Task details: An exact copy of every entry below is required, and no picture may appear in it.

Entries taken from a collection:

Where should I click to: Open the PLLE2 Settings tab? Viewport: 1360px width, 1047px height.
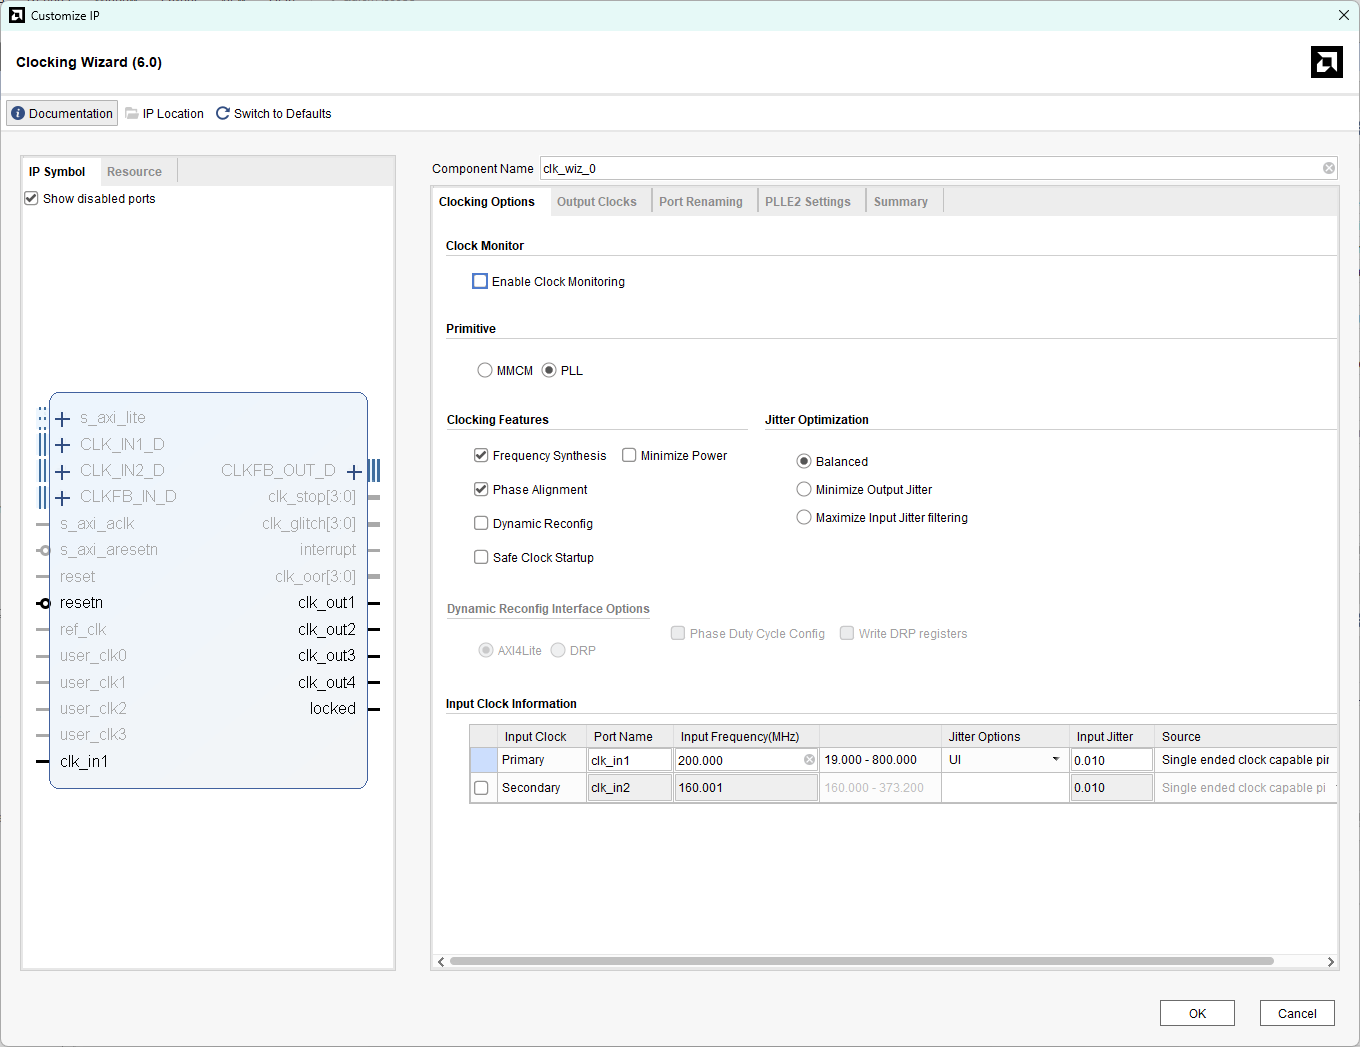tap(807, 201)
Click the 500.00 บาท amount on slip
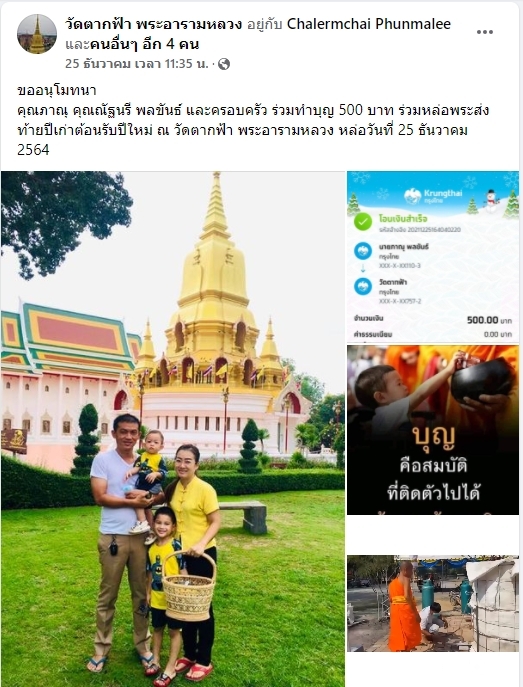 click(x=489, y=320)
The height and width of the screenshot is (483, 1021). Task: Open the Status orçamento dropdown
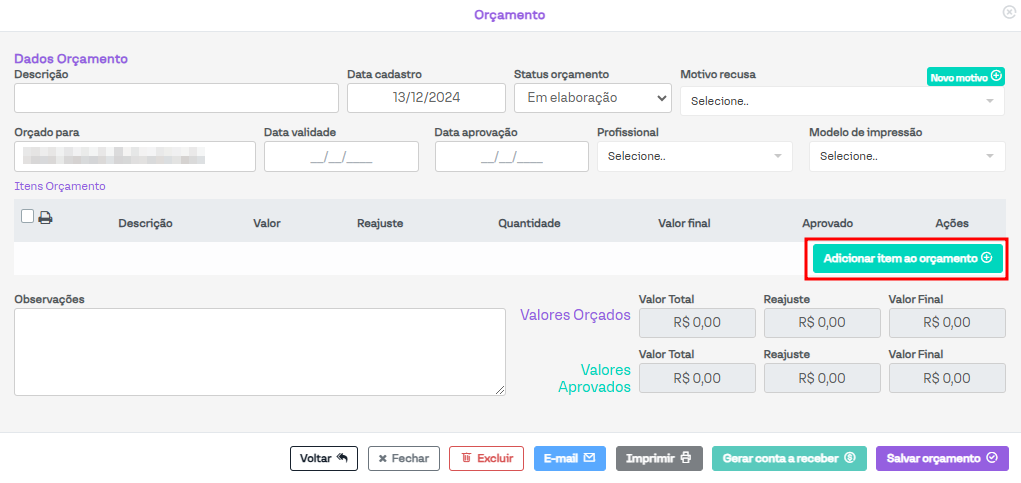pyautogui.click(x=592, y=98)
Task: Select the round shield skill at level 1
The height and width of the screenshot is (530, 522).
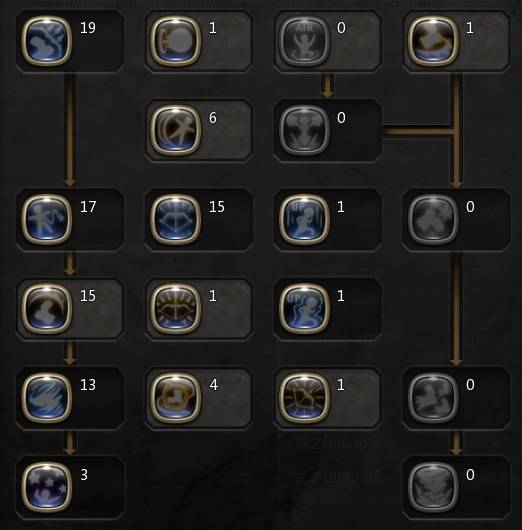Action: point(175,41)
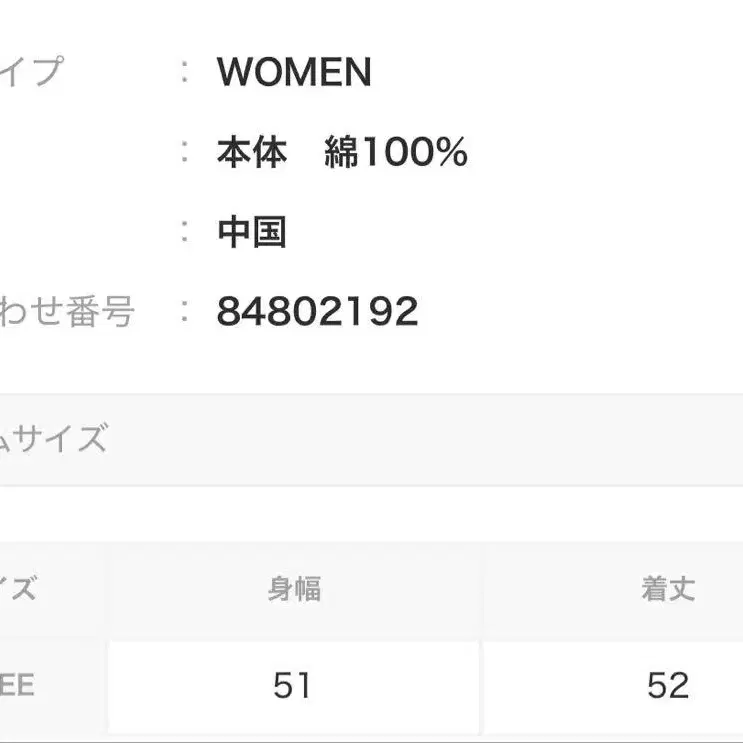Viewport: 743px width, 743px height.
Task: Select the EE size row label
Action: [x=18, y=685]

Response:
Where should I click to: Open the PLLE2 Settings tab? Viewport: 1360px width, 1047px height.
tap(807, 201)
Click the 500.00 บาท amount on slip
 click(x=489, y=320)
The height and width of the screenshot is (483, 1021). Task: Open the Status orçamento dropdown
pyautogui.click(x=592, y=98)
Task: Select the round shield skill at level 1
The height and width of the screenshot is (530, 522).
Action: point(175,41)
Viewport: 743px width, 743px height.
Task: Select the EE size row label
Action: [x=18, y=685]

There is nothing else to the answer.